> Description of the task
Repeat exactly the lines that begin at the one containing "This screenshot has height=216, width=292." and end at the final line of the records; include no pictures and nothing else.

+++

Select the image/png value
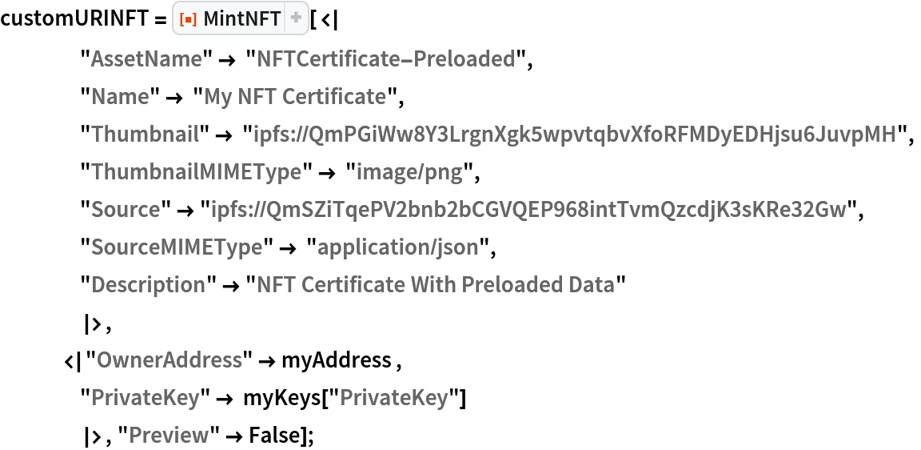[409, 172]
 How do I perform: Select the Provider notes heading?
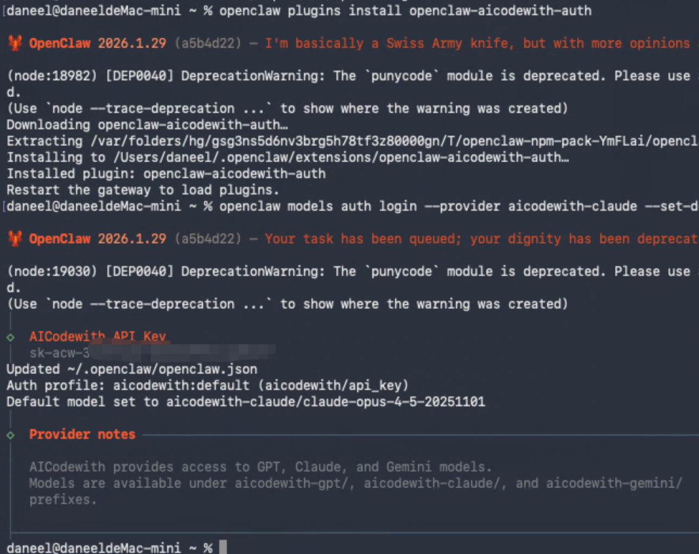(x=82, y=435)
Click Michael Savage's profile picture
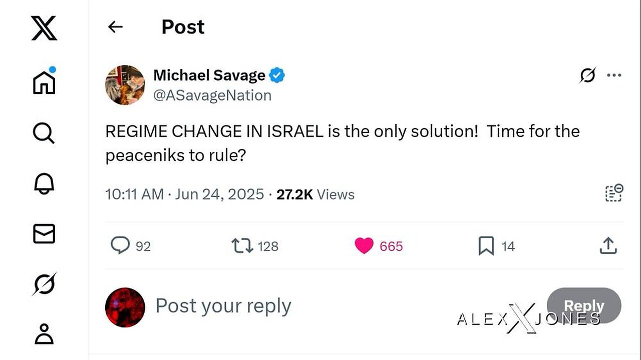 125,85
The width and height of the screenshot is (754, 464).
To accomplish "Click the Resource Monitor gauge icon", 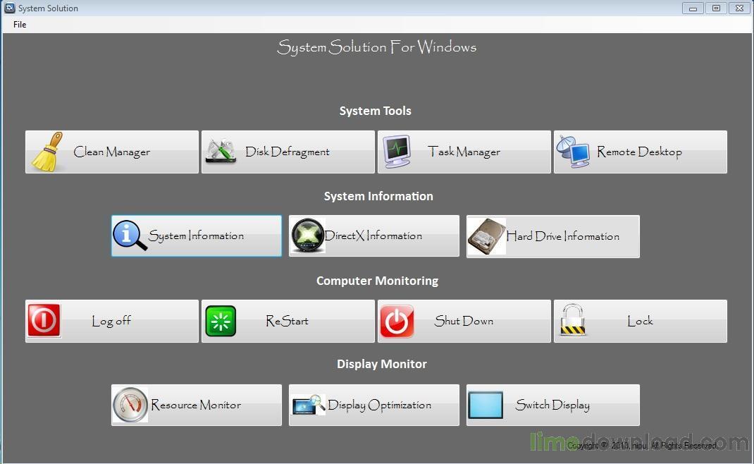I will pyautogui.click(x=130, y=405).
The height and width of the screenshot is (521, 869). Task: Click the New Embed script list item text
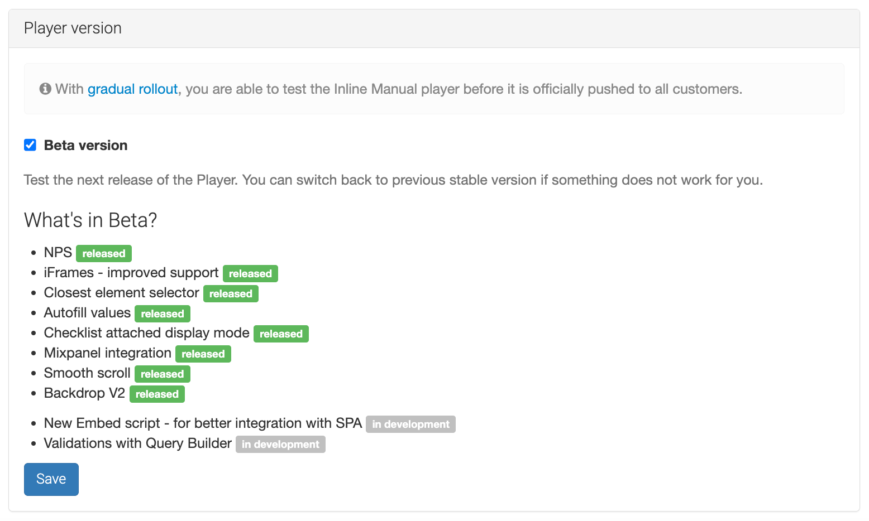[x=203, y=423]
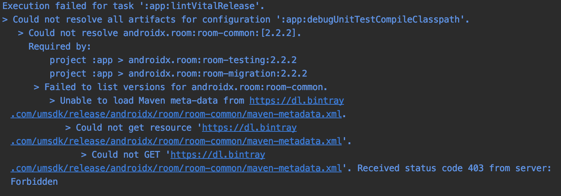Open the dl.bintray link after "Could not get resource"
Image resolution: width=561 pixels, height=196 pixels.
(x=249, y=128)
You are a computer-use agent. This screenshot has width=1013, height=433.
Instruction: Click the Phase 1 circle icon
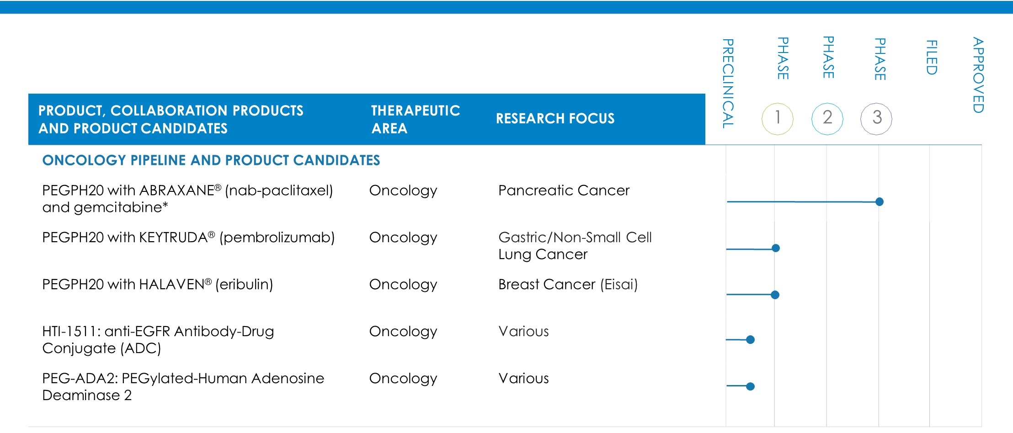[777, 119]
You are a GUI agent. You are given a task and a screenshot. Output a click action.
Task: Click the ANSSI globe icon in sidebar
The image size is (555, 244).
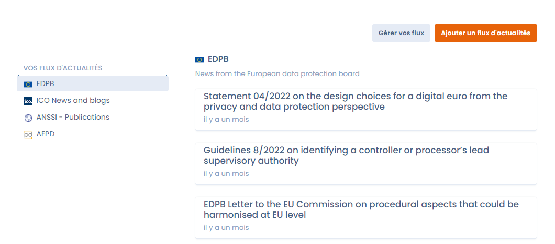(28, 118)
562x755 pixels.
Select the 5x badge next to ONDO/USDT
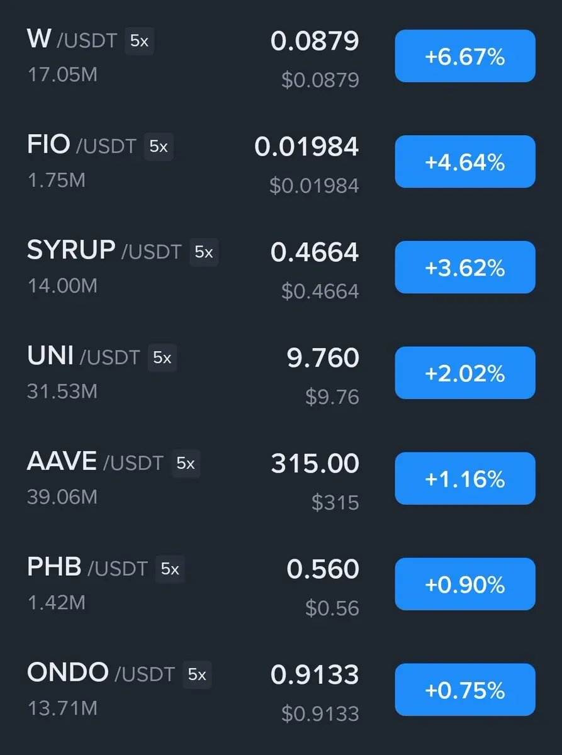click(x=197, y=675)
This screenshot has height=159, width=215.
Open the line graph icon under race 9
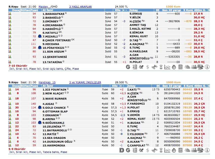tap(167, 150)
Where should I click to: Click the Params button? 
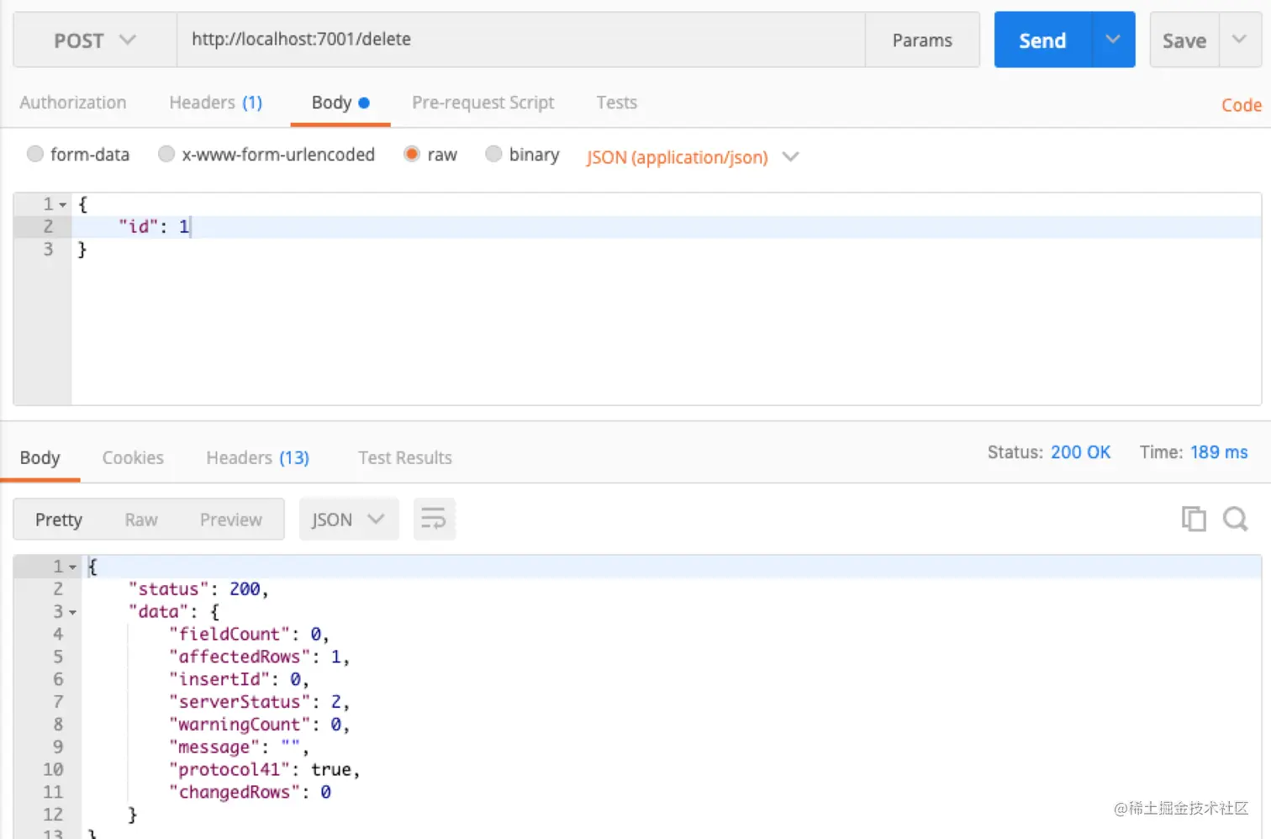click(922, 40)
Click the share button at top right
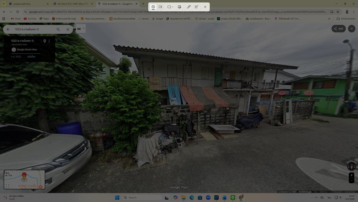The width and height of the screenshot is (358, 202). pos(338,29)
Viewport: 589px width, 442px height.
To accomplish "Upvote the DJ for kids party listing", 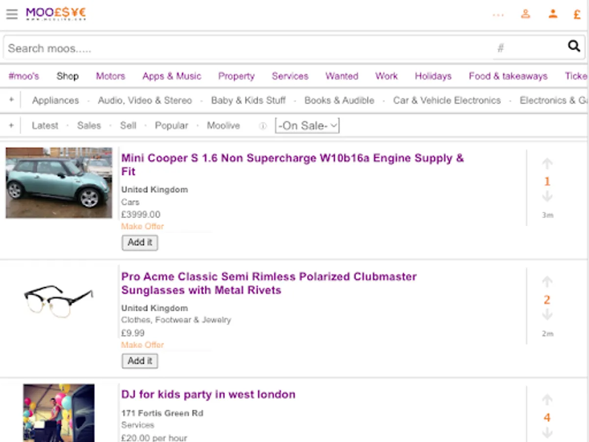I will pyautogui.click(x=547, y=400).
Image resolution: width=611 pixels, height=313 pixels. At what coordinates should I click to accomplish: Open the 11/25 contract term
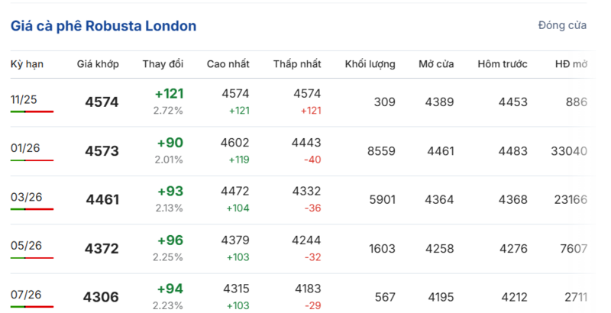[24, 99]
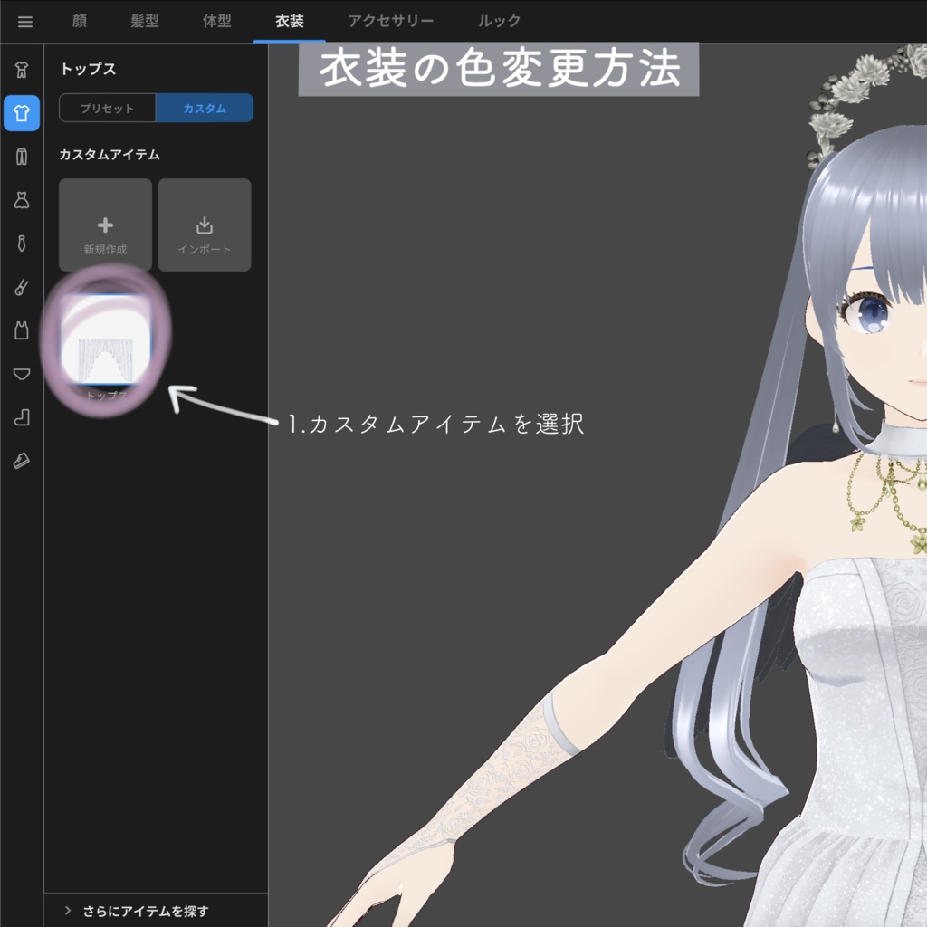Open the hamburger menu icon
Viewport: 927px width, 927px height.
click(24, 22)
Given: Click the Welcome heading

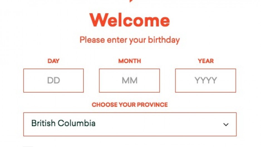Looking at the screenshot, I should (x=129, y=20).
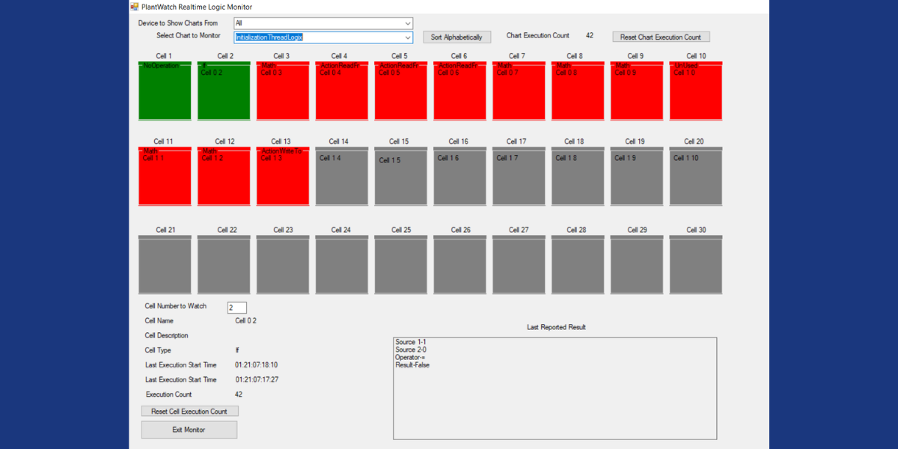Viewport: 898px width, 449px height.
Task: Click the green If tile for Cell 2
Action: coord(223,91)
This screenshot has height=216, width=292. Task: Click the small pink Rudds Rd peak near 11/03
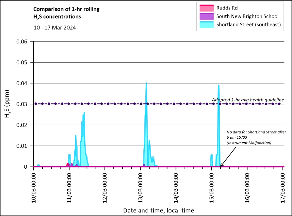tap(68, 164)
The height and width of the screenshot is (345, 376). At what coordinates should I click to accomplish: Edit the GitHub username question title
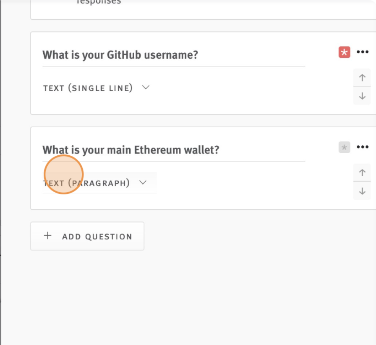(x=174, y=55)
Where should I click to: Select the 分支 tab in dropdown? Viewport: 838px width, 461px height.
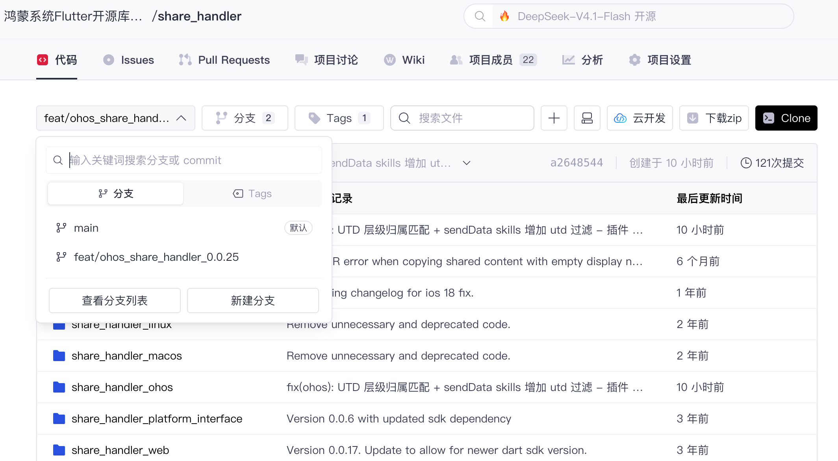pyautogui.click(x=116, y=194)
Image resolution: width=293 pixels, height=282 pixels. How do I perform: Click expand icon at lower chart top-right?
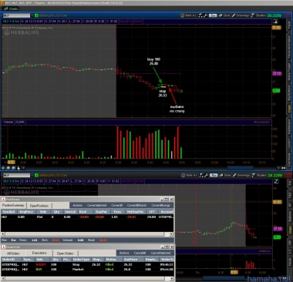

+++

> Exercise solution
This screenshot has height=216, width=292. Task: Click the small pink Rudds Rd peak near 11/03
tap(68, 164)
The height and width of the screenshot is (345, 376). At what coordinates should I click to accomplish: Edit the GitHub username question title
(x=174, y=55)
Where should I click to: Select the 分支 tab in dropdown? Viewport: 838px width, 461px height.
pyautogui.click(x=116, y=194)
Image resolution: width=293 pixels, height=282 pixels. How do I perform: Click expand icon at lower chart top-right?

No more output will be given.